ESPE2023 Free Communications Fat, metabolism and obesity 1 (6 abstracts)
1Weill Cornell Medicine-Qatar, Doha, Qatar. 2Sidra Medicine, Doha, Qatar
Background: Childhood obesity is highly prevalent in the MENA region and may be associated with sub-clinical neuropathy.
Methods: Children with obesity with normal glucose tolerance (NGT), impaired glucose tolerance (IGT) and Type 2 diabetes Mellitus (T2DM) and healthy controls (HC) underwent body composition analysis, assessment of vibration perception threshold (VPT), monofilament sensitivity and corneal confocal microscopy (CCM) to quantify corneal nerve fiber density (CNFD), branch density (CNBD), and length (CNFL).

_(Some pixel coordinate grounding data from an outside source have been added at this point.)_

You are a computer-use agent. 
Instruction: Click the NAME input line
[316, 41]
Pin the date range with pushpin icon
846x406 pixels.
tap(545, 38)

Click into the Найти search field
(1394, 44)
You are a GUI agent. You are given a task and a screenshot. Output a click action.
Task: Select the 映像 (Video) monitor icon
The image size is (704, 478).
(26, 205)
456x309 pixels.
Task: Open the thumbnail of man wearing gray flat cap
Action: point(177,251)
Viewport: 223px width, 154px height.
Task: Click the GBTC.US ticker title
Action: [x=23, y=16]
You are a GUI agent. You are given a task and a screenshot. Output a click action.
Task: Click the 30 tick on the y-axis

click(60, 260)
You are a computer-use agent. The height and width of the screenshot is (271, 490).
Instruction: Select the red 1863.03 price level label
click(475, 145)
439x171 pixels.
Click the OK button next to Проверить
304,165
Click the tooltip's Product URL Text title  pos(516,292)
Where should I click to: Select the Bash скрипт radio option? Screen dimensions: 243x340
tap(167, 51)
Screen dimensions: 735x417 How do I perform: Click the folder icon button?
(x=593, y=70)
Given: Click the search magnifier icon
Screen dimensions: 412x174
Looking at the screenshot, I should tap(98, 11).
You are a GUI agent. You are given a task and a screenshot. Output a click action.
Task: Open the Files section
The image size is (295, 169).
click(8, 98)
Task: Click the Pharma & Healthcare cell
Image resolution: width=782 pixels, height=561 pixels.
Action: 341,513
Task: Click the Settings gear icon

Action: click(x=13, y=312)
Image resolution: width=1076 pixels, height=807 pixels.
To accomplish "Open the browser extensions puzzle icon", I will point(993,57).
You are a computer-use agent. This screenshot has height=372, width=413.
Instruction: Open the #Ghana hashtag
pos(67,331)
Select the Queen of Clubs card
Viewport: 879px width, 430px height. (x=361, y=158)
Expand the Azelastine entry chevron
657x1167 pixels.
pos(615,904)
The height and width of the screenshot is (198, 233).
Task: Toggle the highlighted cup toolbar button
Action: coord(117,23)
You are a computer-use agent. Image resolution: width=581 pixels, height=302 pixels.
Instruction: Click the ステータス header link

Results: Sixty-nine children with obesity (NGT (n=40), IGT (n=13) and T2DM (n=16)) aged 14.0±2.9 years were compared to 20 healthy controls (HC). There was no difference in VPT or monofilament sensitivity between groups. There was no difference in CNFD, CNBD or CNFL between obese children with NGT or obese children with IGT compared to HC and obese children with IGT compared to obese children with NGT. CNBD (34.4(32.3-43.8) vs. 48.9(43.8-66.3), P=0.04) was significantly lower in obese children compared to healthy controls. Children with hidden obesity (high % body fat and low muscle mass) had a significantly lower CNFD (27.8±7.4 vs. 32.8±5.6, P=0.05) with no change in CNBD and CNFL compared to solidly built children. CNFL was non-significantly lower (18.0±4.2 vs. 20.5±4.5, P=0.094) in obese children with T2DM compared to HC and obese children with T2DM had lower CNFD (26.8±6 vs. 30.4±7.5, P=0.067) and CNFL (18±4.2 vs. 21.3±5.8, P=0.027) compared to obese children with NGT.
Conclusion: Children with hidden obesity and especially obese children with T2DM have evidence of early corneal nerve loss, indicative of sub-clinical neuropathy.